North Carolina is one of only three states making progress on all six policy elements. Seminal to North Carolina’s dropout policy is the state’s passage of the Innovative Education Initiatives Act of 2003 (SB 656). The Act authorized community colleges and local school boards to jointly establish innovative programs for students who are at risk of dropping out but would benefit from accelerated instruction. This was followed by the establishment of the New Schools Project in 2004, a public-private partnership with the mission of coordinating statewide high school reform efforts and providing technical assistance and resources to local partners planning new small high schools or redesigning existing ones. As of 2010, The New Schools Project operates about 70 accelerated “Learn and Earn” high schools across the state. These are early college high schools, planned jointly by high schools and community colleges and designed to enable students to earn both a high school diploma and up to two years of college credit, or an Associate’s degree, tuition free, in five years.

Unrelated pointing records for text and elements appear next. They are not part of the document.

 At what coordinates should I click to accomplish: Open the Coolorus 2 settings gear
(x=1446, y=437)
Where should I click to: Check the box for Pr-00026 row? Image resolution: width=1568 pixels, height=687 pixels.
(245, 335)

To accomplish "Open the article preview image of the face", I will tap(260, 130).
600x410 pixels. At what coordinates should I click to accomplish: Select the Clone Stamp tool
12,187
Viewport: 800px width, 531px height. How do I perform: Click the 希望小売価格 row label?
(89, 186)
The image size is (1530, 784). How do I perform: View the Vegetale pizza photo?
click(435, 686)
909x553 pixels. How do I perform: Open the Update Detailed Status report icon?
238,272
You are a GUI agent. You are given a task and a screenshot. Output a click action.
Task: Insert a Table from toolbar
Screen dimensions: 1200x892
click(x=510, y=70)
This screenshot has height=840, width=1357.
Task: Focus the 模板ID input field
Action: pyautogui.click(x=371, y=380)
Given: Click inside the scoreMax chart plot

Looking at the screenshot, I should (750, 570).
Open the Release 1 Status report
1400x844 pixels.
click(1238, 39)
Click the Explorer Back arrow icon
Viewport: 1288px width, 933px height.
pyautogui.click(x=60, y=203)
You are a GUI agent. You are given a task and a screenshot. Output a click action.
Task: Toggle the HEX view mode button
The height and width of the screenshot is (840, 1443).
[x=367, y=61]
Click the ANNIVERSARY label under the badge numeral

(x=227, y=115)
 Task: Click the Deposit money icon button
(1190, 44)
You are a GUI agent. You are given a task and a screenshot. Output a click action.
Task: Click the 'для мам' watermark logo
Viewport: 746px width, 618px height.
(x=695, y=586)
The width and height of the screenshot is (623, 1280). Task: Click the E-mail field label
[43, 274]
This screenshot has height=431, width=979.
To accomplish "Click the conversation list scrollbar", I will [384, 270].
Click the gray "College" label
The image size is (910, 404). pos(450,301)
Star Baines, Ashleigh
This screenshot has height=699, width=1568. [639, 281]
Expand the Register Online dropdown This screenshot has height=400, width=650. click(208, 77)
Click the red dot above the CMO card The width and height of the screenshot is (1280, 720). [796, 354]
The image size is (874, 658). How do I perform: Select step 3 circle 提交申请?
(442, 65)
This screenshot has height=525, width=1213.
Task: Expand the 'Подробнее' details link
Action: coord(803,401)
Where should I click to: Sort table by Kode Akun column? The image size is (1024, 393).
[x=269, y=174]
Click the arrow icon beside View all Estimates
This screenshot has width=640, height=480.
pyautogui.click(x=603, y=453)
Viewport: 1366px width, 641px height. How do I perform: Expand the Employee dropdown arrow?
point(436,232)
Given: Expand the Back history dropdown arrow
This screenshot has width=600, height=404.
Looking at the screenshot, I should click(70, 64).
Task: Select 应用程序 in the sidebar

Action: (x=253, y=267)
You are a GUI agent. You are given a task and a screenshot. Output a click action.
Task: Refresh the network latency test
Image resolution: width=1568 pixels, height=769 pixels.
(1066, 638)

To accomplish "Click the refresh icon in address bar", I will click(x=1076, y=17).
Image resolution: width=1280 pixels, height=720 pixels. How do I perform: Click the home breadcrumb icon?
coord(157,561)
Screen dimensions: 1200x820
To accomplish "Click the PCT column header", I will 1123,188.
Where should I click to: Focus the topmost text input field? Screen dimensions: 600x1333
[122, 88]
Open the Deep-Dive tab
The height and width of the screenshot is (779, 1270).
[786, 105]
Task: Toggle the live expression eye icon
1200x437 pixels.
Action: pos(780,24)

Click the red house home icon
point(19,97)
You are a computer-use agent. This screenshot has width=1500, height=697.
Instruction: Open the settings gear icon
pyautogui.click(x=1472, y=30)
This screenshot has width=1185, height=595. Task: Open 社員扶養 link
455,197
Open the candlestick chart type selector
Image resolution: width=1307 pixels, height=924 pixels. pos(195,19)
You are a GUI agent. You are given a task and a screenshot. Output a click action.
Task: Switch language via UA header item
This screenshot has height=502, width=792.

In 2007, North Carolina enacted HB 1473, which reestablished the Joint Legislative Commission on Dropout Prevention and High School Graduation to administer dropout prevention grants targeting innovative dropout programs in districts with graduation rates below 60 percent. The state has distributed individual grants of up to $150,000, via a competitive grant process over the last three years: $7 million in 2007-08, and $15 million for each of the two subsequent fiscal years. The grant prioritizes effective and sustainable dropout prevention programs with potential for scale-up, as well as programs that coordinate local and community input.
The compulsory attendance age in North Carolina remains at 16. The maximum public school entitlement age is 21.